• _PROVIDED PASSAGE_:
Subject: Re: Processing large XML Documents [> 50MB]
From: Michael Ludwig <milu71@xxxxxx>
Date: Tue, 23 Feb 2010 00:51:01 +0100
|
Ramkumar Menon schrieb am 22.02.2010 um 15:40:47 (-0800):
> We have a need to process XML Documents that could be over 50 megs in
> size.
>
> Due to the huge size of the document, XSLT is getting tough, with the
> environment we are running in.
>
> Basically, the nature of the data procesing are
>
> a) assemble around 30-40 XML documents [each with a common header and
> its own lines] into one single XML document, with the common header
> and all the lines b) Update the assembled document in specific
> locations c) generate multiple XML document fragments from the huge
> XML document based on query criteria. Each XML frgment is created by
> mapping specific fields in the big document. Each document is created
> for a specific key element value in the huge document.
>
> Am puzzled how to handle this one efficiently.
* Saxon streaming extension
http://www.saxonica.com/documentation/sourcedocs/serial.html
* an XML database and XQuery (Berkeley DB XML, eXist, MarkLogic, others)
* SAX filters (might easily get way too complicated, or even impossible)
|

• _EXERCISE PROMPT_: In the forum message, roughly how many XML documents need to be assembled into a single document? The entries listed next were taken from a separate source.

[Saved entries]
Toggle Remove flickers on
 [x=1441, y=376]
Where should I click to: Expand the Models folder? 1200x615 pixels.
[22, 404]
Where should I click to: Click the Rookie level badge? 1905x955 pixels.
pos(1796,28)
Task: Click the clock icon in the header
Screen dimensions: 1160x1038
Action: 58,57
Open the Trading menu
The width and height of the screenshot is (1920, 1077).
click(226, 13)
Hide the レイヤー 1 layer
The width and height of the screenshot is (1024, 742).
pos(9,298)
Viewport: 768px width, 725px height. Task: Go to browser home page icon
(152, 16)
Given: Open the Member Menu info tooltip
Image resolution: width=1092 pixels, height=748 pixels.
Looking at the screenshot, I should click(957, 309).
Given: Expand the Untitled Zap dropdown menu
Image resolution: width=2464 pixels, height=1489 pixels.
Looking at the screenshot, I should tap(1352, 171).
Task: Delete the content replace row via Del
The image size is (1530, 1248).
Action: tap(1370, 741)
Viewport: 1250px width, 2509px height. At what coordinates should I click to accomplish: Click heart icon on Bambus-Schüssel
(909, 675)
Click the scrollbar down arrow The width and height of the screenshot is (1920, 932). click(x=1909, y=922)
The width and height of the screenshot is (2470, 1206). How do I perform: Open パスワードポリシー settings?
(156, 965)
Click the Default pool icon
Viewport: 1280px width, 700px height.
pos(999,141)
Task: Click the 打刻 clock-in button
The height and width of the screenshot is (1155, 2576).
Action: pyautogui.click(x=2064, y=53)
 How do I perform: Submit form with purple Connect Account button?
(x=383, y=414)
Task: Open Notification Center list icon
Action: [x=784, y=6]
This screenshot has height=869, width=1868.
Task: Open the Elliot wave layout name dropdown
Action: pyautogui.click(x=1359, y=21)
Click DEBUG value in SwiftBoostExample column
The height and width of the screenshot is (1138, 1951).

• _ANSWER TO THIS EXERCISE_: Around 30 to 40 XML documents.